Back at Hogwarts, Harry endures eerie visions in his sleep, and struggles against the accusations of lies alleged in the papers and shared by many of his friends. A new Defense Against the Dark Arts teacher (Imelda Staunton as the devious Professor Umbridge) only fortifies the Ministry of Magic’s suppression of Harry’s version of events, and refuses to instruct the students on how to defend themselves. In an effort to prepare themselves for the coming war, Ron and Hermione (Rupert Grint and Emma Watson) convince Harry to teach the students how to fight.

With a new director at the helm (David Yates) and a writer needed to develop a script after Kloves’s departure, screenwriter Michael Goldenberg stepped in to handle the chores. Goldenberg, who had already proven his ability adapting Carl Sagan’s Contact in 1996, manages to capture the rage that hovers within Harry for much of the film. Certain elements from the novel had to go to keep the running time down (leaving those of us wishing for a rousing rendition of “Weasley is Our King” mildly disappointed), but Yates and Goldenberg keep the gargantuan plot moving and manageable.

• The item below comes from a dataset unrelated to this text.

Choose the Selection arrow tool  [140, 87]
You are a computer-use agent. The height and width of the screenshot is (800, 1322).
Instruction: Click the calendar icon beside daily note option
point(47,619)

Much of the novel’s more visual elements make it into the film. The growth of Dumbledore’s Army, edited to taut precision by Mark Day, make up the finest moments of the film. Yet where film is more concerned with telling a visual story, many of the character elements that moved the fans of the novel never reach their fullest potential.

Harry’s relationship to Sirius Black (Gary Oldman) receives enough attention to endear the greasy haired rebel somewhat to the audience, but it’s far from a homerun. The same goes for Harry’s relationship with Cho Chang (Katie Leung) and the development of Neville Longbottom (Matthew Lewis). Dumbledore, whose humble power roared in the novel, receives a terribly underwhelming treatment from veteran actor Michael Gambon. The dénouement in the headmaster’s office that so powerfully resonated in the book gets a scant minute and a half of screen time, feeling more like a highlight reel than an actual resolution.

Imelda Staunton, however, captures the cringe-inducing Delores Umbridge to near perfection, reading Goldenberg’s lines as though they were scratched from the surface of a blackboard. Nicholas Hooper’s score rises in places to the level John Williams set on Prisoner of Azkaban, creating a subtle and charming theme for the oddly amiable Luna Lovegood, and sweeping the audience through Harry’s sessions with Dumbledore’s Army. Director Yates wisely keeps to the same design and atmosphere established by Alfonso Cuaron on Azkaban, and adds more handheld camera work to breathe frenetic energy into the film’s climactic action sequences.

At its finish, however, the film feels stretched between creative trims and cuts to produce an entertaining movie, and the studio’s fiscal concerns to produce a film that can play enough times in a day to earn enough money.

DVD special features include an electronic version of the film for your PC or portable video device (sorry, iPod users, the file won’t play with Apple’s iTunes software). Deleted scenes add little to the experience and fortify the editorial choices in the film, although Emma Thompson does get to show off her comedic genius in an extended cut of the opening feast. Following Tonks actress Natalia Tena around the movie set will score some chuckles (keep an eye out for the refrigerator — turns out Tonks has an affinity for Coca-Cola). Two other documentaries are included: “The Hidden Secrets of Harry Potter,” which makes for an entertaining recap for those only familiar with the movies, and director Yates and editor Day walk through the Dumbledore’s Army sequences.

Phoenix would likely have played better had certain elements received their due attention, but that would mean a running time perched dangerously close to three hours. And Order of the Phoenix is not The Lord of the Rings.